Nonetheless, there are substantially different approaches to staffing and compensation between the private and public sector. Specifically, there are important workforce differences between the two sectors in terms of educational attainment. On average, California’s public sector workers are more highly educated. Of full-time workers, 55% hold a four-year college degree in the public sector compared to 35% in the private sector. Educational attainment is the single most important predictor of earnings—thus it plays a vital role in this analysis. On average, California state and local governments pay college-educated labor less than private employers. The earnings differential is greatest for professional employees, lawyers and doctors. On the other hand, the public sector appears to set a floor on compensation.

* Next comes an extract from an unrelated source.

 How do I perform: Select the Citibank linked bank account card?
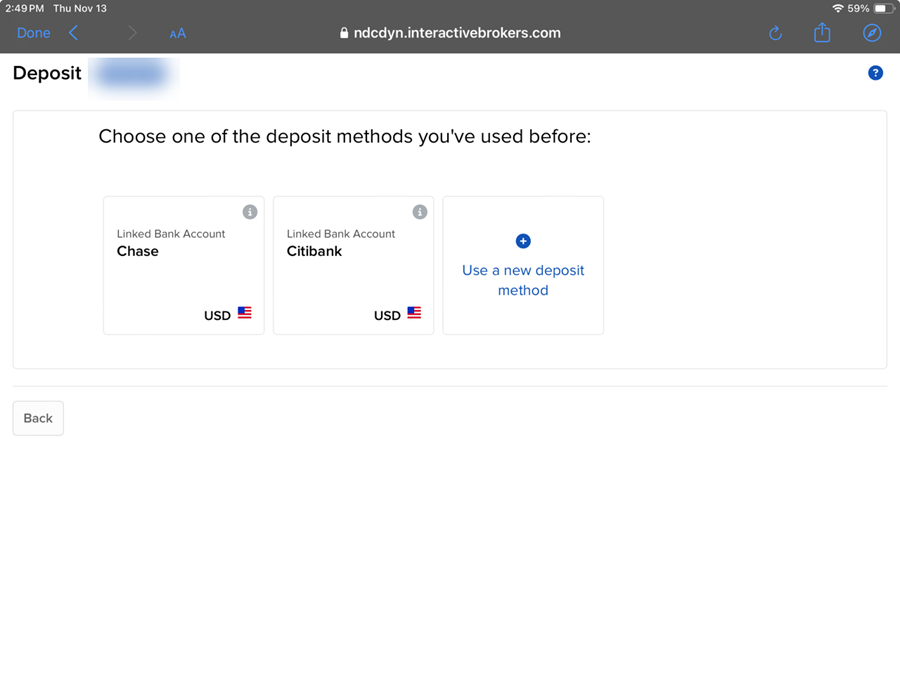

The earnings of those with a high school degree or less is higher in state and local government than it is for similar workers in the private sector.

There are other significant personnel differences between the public and private sector workforces. The age (median) of a typical worker in state and local government is 44 compared to 40 in the private sector. Furthermore, the state and local government workforce has more women (55%) compared to the private sector (40%).

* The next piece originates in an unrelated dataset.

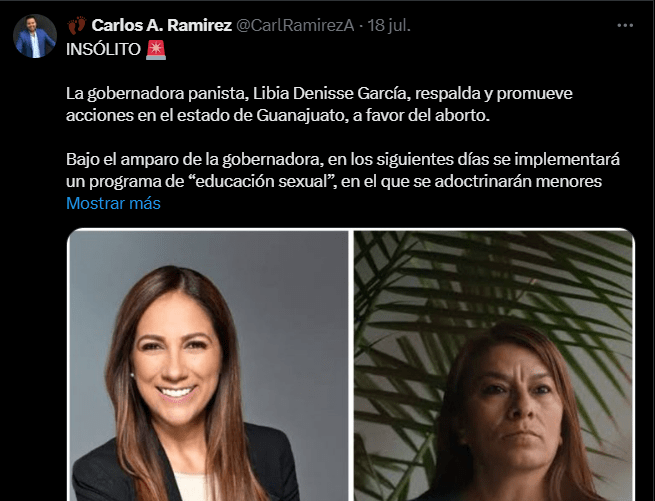
Task: Click the footprints emoji before the name
Action: (77, 25)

In general, better educated and older, more experienced workers earn more than less educated and younger workers while women earn less than men. Thus, comparisons between the two sectors must take into account these and other differences such as race and experience when making pay comparisons. Simply comparing average pay between the two sectors, without taking into account workforce differences, would be highly misleading.

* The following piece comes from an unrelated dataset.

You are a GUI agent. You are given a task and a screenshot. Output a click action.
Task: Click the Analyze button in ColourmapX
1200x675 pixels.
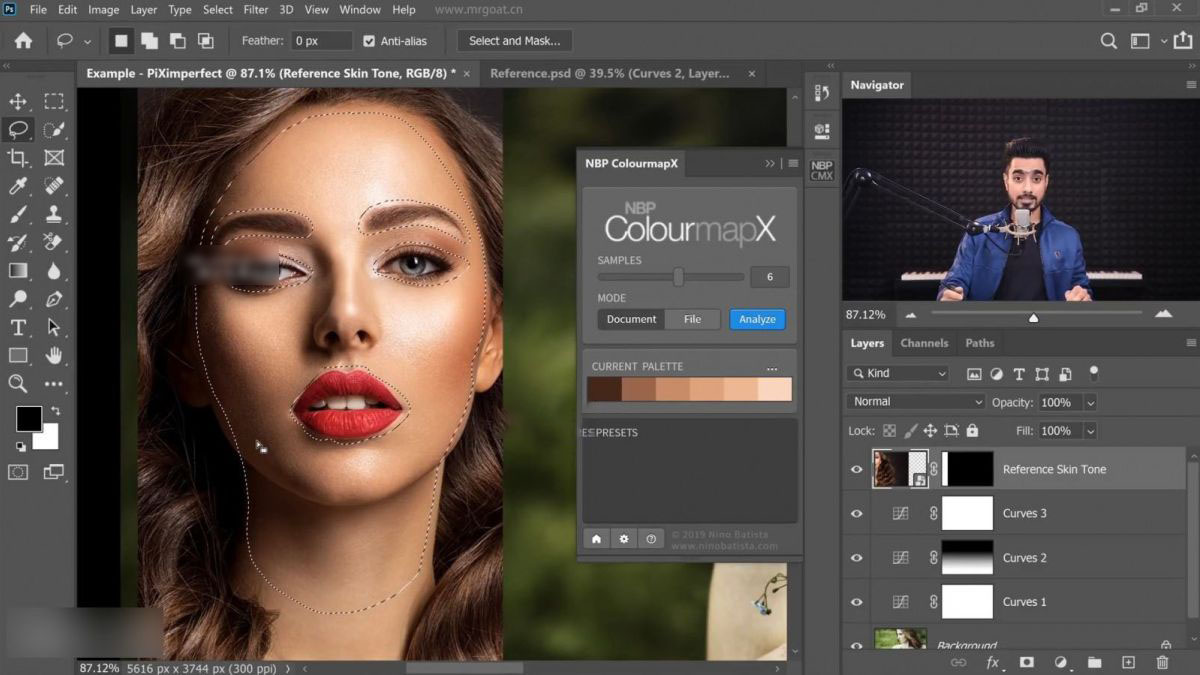click(x=757, y=319)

Benefits are also allocated differently between private and public sector full-time workers in California. State and Local government employees receive a higher portion of their compensation in the form of employer-provided benefits and the mix of benefits is different from the private sector. While some benefits may be more generous in the public sector, it is a serious error to imagine that comparability requires that each and every element of compensation be the same. When total compensation—both the cost of employer-provided benefits and direct pay—is taken into account state and local public sector workers in California are similarly compensated to workers in the private sector.

Public employers contribute on average 35.7% of employee compensation expenses to benefits, whereas private employers devote 30% of compensation to benefits. Public employers provide better health insurance and pension benefits. Public employers contribute 11.8% to insurance, mainly health insurance, compared to a 7.7% contribution by private employers. Retirement benefits also account for a substantially greater share of public employee compensation, 8.2% compared to 3.6% in the private sector. Most public employees also continue to participate in defined benefit plans managed by the state, while most private sector employers have switched to defined contribution plans, particularly 401(k) plans. On the other hand, public employees receive considerably less supplemental pay and vacation time, and public employers contribute significantly less to legally-mandated benefits.

Thus, the difference in workforce characteristics and benefit allocations between the public and private sectors is why a regression-adjusted analysis is employed in this research. The regression framework allows a comparison of similar workers controlling for factors which influence compensation levels. A standard wage equation produced a surprising result: full-time state and local employees are under-paid by about 7% compared to their private sector counterparts. However, a re-estimated regression equation of total compensation (which includes wages and benefits) demonstrates that there is no significant difference in total compensation between full-time state and local employees and private-sector employees.